Effect of non‐woven flax mat manufacturing parameters and consolidation pressure on properties of composites manufactured using vacuum‐assisted resin transfer molding

Abstract

AbstractComposite parts, used in transportation industries, are manufactured using vacuum‐assisted resin transfer molding (VARTM) and non‐woven glass fiber mats that are optimized for impregnation, fiber volume fraction (Vf), and composite properties. However, such optimized hemp and flax mats are not available. Extending the research on hemp mats manufactured using air‐laying, the effect of needle depth (2 or 8 mm) and punch density (0–72 punches/cm2) used to bind the fibers in the mat together, as well as consolidation pressure (101–560 kPa) applied during manufacturing, on mat permeability and composite properties were studied. Non‐woven flax mats exhibited heterogeneity in spatial distribution of areal density (GSM) and fiber distribution.
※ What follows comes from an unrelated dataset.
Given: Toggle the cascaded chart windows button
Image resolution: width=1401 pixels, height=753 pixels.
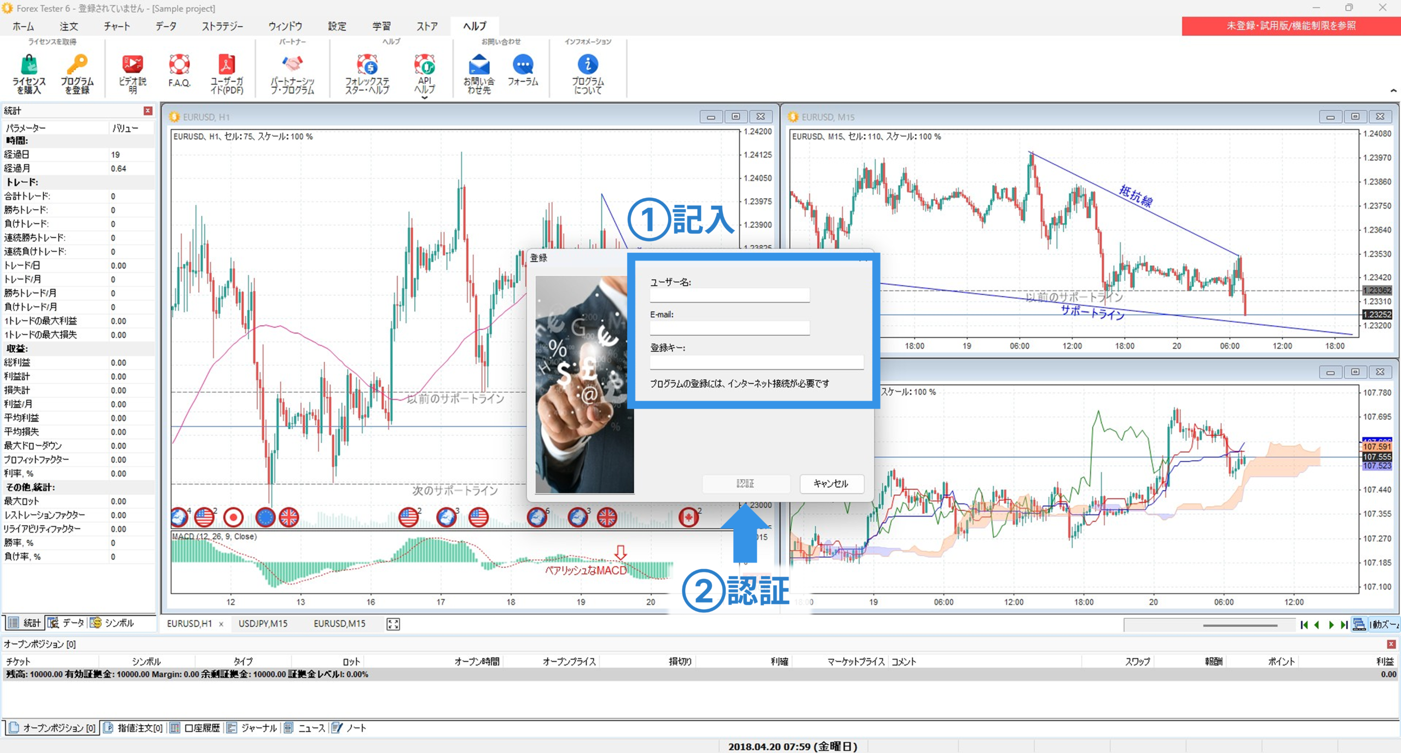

This, together with the distribution in flax fiber diameter and properties, resulted in large scatter in the measured composite properties. The out‐of‐plane permeability and the consolidation of the mat decreased with increase in punch density and depth. This, together with the variation of Vf in the starting mat, resulted in complex variation in the Vf in the composite. 30‐P mat, with tightly bound fibers, resulted in optimal composite properties at VARTM (101 kPa) pressure while 0‐P and 72‐P mats, with loosely bound fibers, resulted in optimal properties at 560 kPa.